You are currently viewing Sebastian Stan leads sharp tragicomedy

Sebastian Stan leads sharp tragicomedy


It’s easy and appealing to imagine how our lives might be different and better if things were just a little different. A desire for change is the basis for most stories, and the unintended consequences of those wishes are often what makes a plot. These, too, are the basic building blocks of A Different Man, the third feature from writer-director Aaron Schimberg. But his tragicomedy, which name-checks genre classics new and old like The Bluest Eye and Beauty And The Beast, is assured, absurd, and totally unique.

A Different Man follows Edward, a struggling New York actor who lives with neurofibromatosis. The effects of the condition are both psychological—Edward is shy and conflict-avoidant out of fear of how people might react to his face—and practical—his “tumors” will continue to grow, obstructing his sight and hearing. Edward enrolls in an experimental procedure that will cure him without surgery, and, after a lightly Cronenbergian transformation, wakes up one day now looking like (and portrayed by, in quite possibly a career-best performance) Sebastian Stan.

The secret that everyone knows quickly becomes clear—life is easier for the objectively, conventionally attractive. Edward chooses a new name and begins a new life. Relative fame and fortune quickly follow. When he discovers his former neighbor Ingrid (a perfectly high-on-her-own-supply Renate Reinsve) has written a play titled “Edward” about her relationship with who he used to be, he is easily cast—beating out other actors still living with facial differences despite his mediocre audition. His situation is further complicated when Adam Pearson’s Oswald arrives; though he has the same condition Edward once did, Edward’s meekness is matched by Oswald’s confidence and charisma.

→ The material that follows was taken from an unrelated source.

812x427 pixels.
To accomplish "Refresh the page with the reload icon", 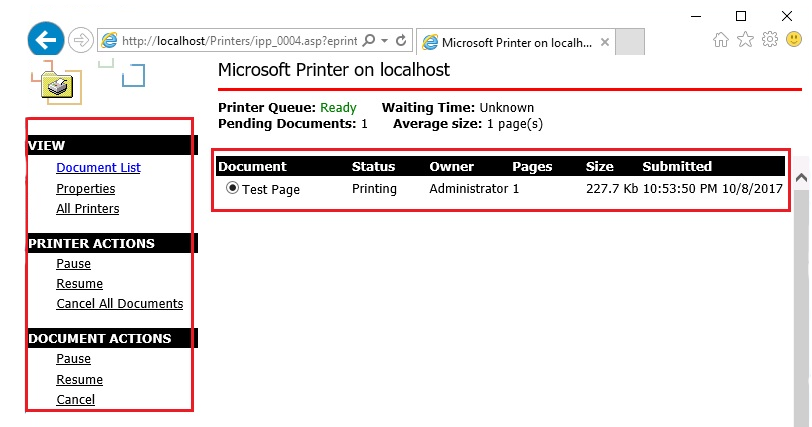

It’s a hell of a premise, and it’s one that Schimberg is committed to taking to a 10. His screenplay is deliciously layered, structured around winking callbacks but clever enough to never show its cards or where it’s going. Schimberg is utterly confident in his story, and it’s his tact and taste that keep this story from turning into, say, Shallow Hal. A Different Man acknowledges the vague ethical debate surrounding casting actors with physical differences like Pearson’s. (At a post-screening Q&A, Schimberg shared that he was surprised at some criticism surrounding his casting of Pearson in his previous film Chained For Life; he quipped that for his next, he would cast one natural born actor and one in makeup, and let them battle it out to settle the conflict.) But A Different Man is less concerned with the ethics of representation than with questioning how one’s mindset can affect their life, and blowing that question up.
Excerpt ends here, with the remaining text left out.